= PROVIDED MATERIAL =
☆ ☆ ☆ ☆ ☆ ☆ ☆

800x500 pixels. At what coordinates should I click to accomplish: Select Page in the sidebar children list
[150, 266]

☆ ☆ ☆ ☆ ☆ ☆ ☆

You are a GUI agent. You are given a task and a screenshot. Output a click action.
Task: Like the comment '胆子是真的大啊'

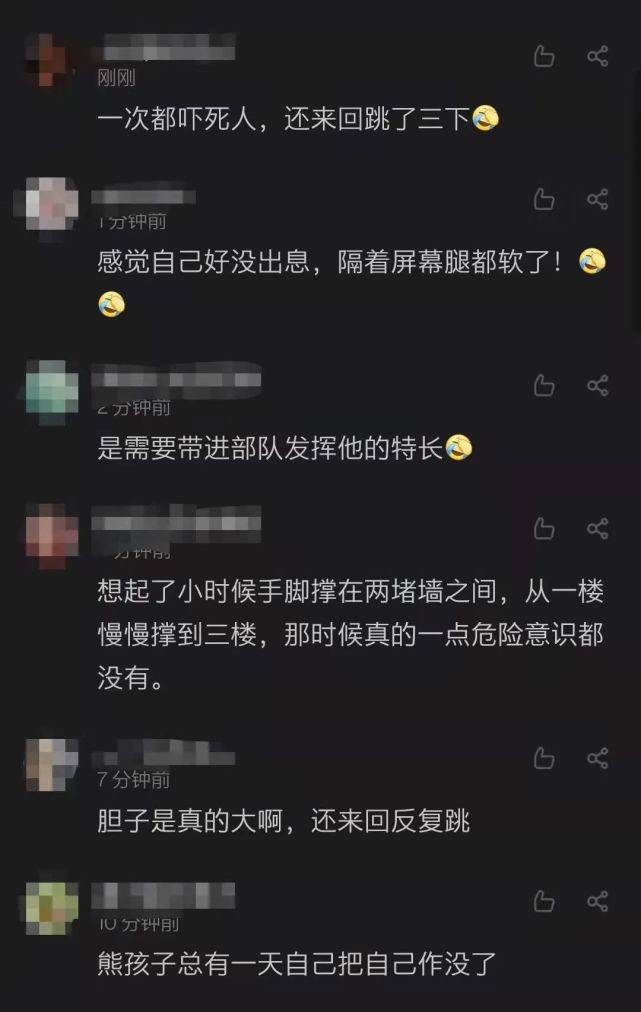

☆ ☆ ☆ ☆ ☆ ☆ ☆

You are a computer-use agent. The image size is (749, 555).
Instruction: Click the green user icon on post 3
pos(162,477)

☆ ☆ ☆ ☆ ☆ ☆ ☆

= EXERCISE TASK =
Please output the lines of the material above verbatim, starting at the line that contains "You are a computer-use" and ending at the line that contains "pos(162,477)", with both of those lines included.

= THE COMPLETED TASK =
You are a computer-use agent. The image size is (749, 555).
Instruction: Click the green user icon on post 3
pos(162,477)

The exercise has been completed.